I am literally watching at least eight different fireworks shows – simultaneously. On my balcony it smells like smoke and it’s deafening. So awesome, so loud. But since I’m leaving early in the morning for some traveling (got to catch a flight) I’m wondering just how long this is going to go for. Because really … it would be impossible to sleep through this.
Stopped by the supermarket on my way home from work and picked up some chocolate. Nothing exciting there. Cost me 12.60. What was interesting was the exchange. And the only reason why it struck me as really interesting was because it happens all the time and slowly it’s becoming less weird to me.
Cashier: (scans chocolate) 12 yuan 6
Me: (hands her a 20-yuan note)
Cashier: Do you have 1 mao?
Me: (digs through coin purse)
Cashier: Better yet, do you have 6 mao?
Me: (hands her a 5-mao coin and a 1-mao coin)
Cashier: Do you have 2 yuan?
Me: (hands her 2 yuan coins)
Cashier: Okay. (hands me a 10-note in change)
Maybe I should give a brief rundown on the currency system. For the price 12.60, one would say 12 yuan, 6 jiao (also called mao), and 0 fen. Though the conversion is way off, yuan = dollar, mao = dime, and fen = cent.

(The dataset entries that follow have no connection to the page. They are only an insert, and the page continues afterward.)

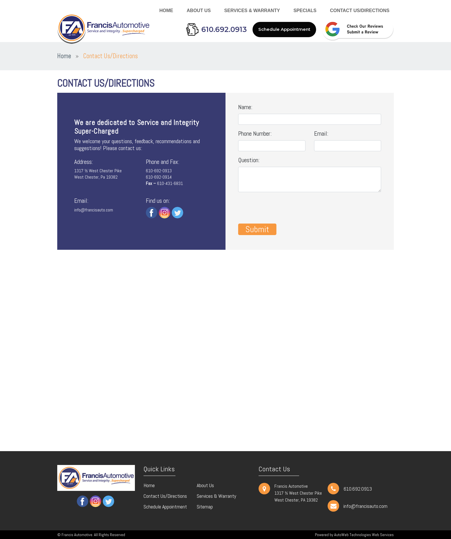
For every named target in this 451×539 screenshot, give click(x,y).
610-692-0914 (159, 177)
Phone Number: (255, 133)
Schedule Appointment (284, 29)
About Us (199, 10)
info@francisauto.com (93, 210)
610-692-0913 (159, 171)
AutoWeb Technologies (352, 534)
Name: (245, 107)
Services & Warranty (252, 10)
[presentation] (282, 208)
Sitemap (205, 506)
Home (166, 10)
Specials (304, 10)
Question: (249, 160)
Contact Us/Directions (359, 10)
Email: (321, 133)
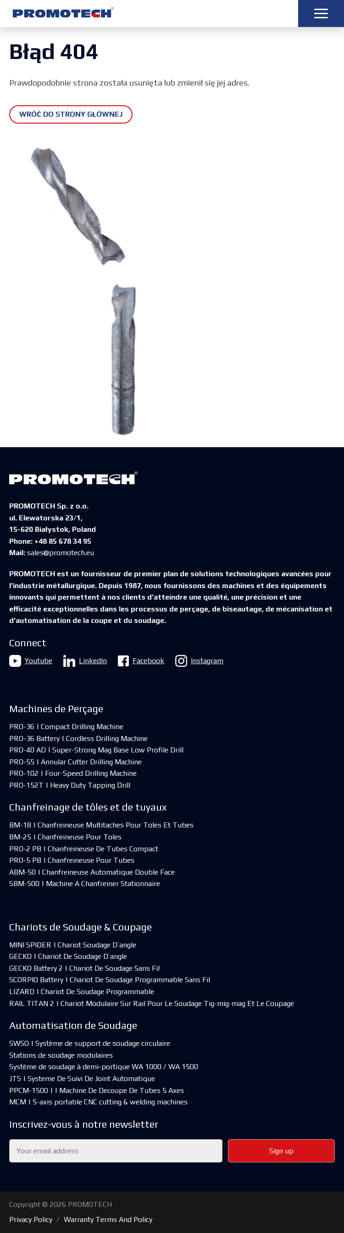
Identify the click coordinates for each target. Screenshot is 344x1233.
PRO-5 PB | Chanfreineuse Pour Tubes (71, 860)
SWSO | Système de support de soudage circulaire (89, 1043)
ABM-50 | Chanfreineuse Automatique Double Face (92, 872)
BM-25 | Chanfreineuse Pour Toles (65, 837)
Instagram (199, 661)
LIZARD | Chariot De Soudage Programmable (81, 991)
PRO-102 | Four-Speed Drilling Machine (73, 773)
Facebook (141, 660)
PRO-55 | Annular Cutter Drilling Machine (75, 761)
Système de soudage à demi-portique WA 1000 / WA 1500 (103, 1066)
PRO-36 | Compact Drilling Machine (66, 726)
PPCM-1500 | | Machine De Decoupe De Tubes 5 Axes (96, 1090)
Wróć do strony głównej (70, 114)
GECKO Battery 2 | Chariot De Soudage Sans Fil (84, 968)
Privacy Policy (30, 1219)
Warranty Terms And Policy (108, 1219)
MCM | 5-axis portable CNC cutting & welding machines (98, 1102)
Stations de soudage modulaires (61, 1055)
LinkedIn (85, 661)
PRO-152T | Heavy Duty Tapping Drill (69, 785)
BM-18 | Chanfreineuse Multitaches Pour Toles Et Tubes (101, 825)
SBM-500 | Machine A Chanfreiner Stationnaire (84, 883)
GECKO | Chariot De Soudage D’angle (68, 956)
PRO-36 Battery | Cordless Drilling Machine (78, 738)
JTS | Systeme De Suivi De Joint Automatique (82, 1078)
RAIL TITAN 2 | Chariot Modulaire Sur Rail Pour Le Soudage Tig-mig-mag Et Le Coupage (151, 1003)
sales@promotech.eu (60, 552)
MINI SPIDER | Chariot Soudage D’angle (72, 945)
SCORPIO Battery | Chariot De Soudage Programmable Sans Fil (109, 979)
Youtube (30, 661)
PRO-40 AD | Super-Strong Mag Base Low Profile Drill (96, 750)
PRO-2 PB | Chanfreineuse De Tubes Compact (83, 848)
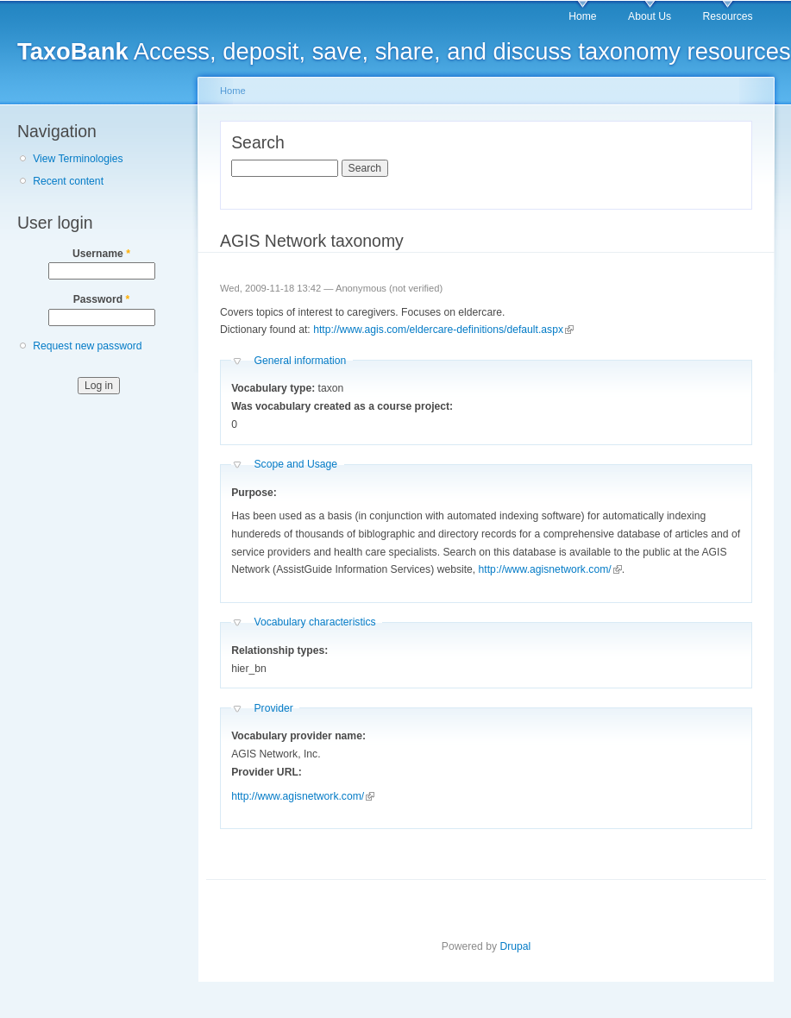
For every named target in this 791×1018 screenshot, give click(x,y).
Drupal (514, 946)
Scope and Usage (295, 464)
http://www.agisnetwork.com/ (550, 569)
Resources (728, 16)
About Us (649, 16)
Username (101, 254)
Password (101, 299)
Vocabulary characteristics (314, 622)
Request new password (87, 346)
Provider (273, 708)
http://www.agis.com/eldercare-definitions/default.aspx (443, 330)
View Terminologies (77, 159)
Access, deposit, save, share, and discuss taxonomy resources (404, 51)
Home (582, 16)
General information (300, 361)
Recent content (68, 181)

No worries about the fen though because I’ve never actually seen a fen coin and I don’t think they’re even made anymore. Prices always end at the yuan or jiao because 1 fen is the equivalent of .15 cent … and that’s just too ridiculously little. Denominations that one actually sees are bills in the form of 5 mao, 1 yuan, 5, 10, 20, 50, and 100 and coins in 1 mao, 5 mao, and 1 yuan. That overlap of 5 mao and 1 yuan appearing in both coin and note form is very annoying. It’s why people in the US don’t use the Susan B. Anthony.
Chinese currency really isn’t that weird, but how they use it is different than in the US, especially since most people pay everything in cash. Cashiers here seem to hate giving out change in the form of small coins. When I was still new to Shanghai, a cashier started asking if I had specific coins and I looked at her confused. My wallet was open in front of me, so she just stuck her hand in my wallet and got the correct change. Okay sure, if the total was $12.01 and the cashier asked me if I had a penny, I’d look for a penny. But if the total was $12.26, I’d think she was mad if she asked: Do you have a penny? And a nickel? How about two dimes?